Netanyahu’dan önceki hükümet Türkiye-İsrail ilişkisinin normalleşmesi için adım attı ve bir süreç başlattı; şimdi Netanyahu çıkıp “bu ilişkiyi ben kurmadım ve ben devam ettirmem” der mi” ne dersiniz?

Bundan sonraki süreçte İsrail siyasetinde ne tarz kararlar alınacak siyaset nasıl devam edecek bilinmiyor. Aksine yeni bir seçim daha görebilirler, hiç belli olmaz. Koalisyon hükümetlerini hakikaten iktidarda tutmak kolay değil.
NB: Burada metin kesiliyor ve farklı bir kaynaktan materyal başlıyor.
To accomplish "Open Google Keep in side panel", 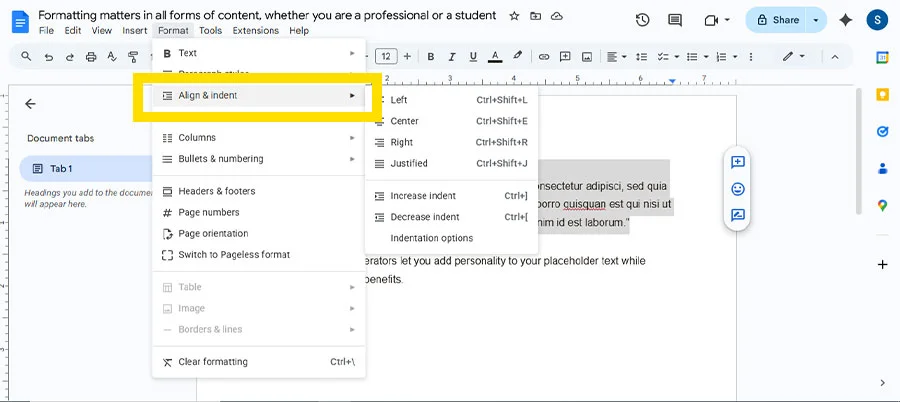I will click(882, 94).
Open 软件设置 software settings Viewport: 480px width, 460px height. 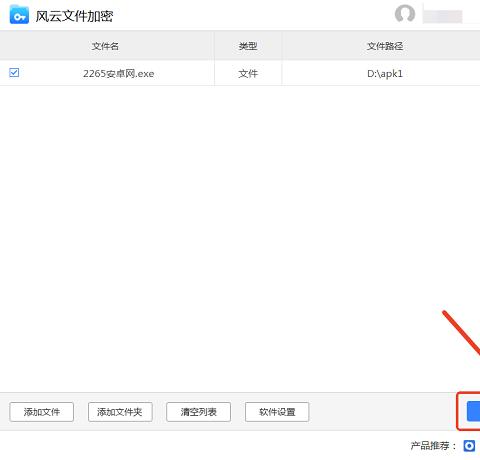pyautogui.click(x=277, y=412)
Çoklu partilerle eşgüdümlü siyaset oluşturmak kolay değil. Ama buna sıfır toplamlı oyun gibi bakmamak lazım, çok farklı dinamikler söz konusu. Gerek ülke çıkarları iki ülke açısından ulusal çıkarlar gerekse iç siyasi beklentiler etkili olacak. Ama dediğim gibi normalleşme süreci için bu bir son değil. Bundan sonraki süreçte ben en azından Netanyahu hükümeti açısından yeni adımlar atmaktansa kendisinden evvel başlatılmış bir süreci devralması, yeni bir dosyayı devralmasında daha kolay olacaktır diye düşünüyorum. Yani o süreci başlatan kişi olmaktansa siyasi maliyeti de daha az olacaktır. Bu fırsatı değerlendirip değerlendirmemek de tabii ki Netanyahu’ya kalacak.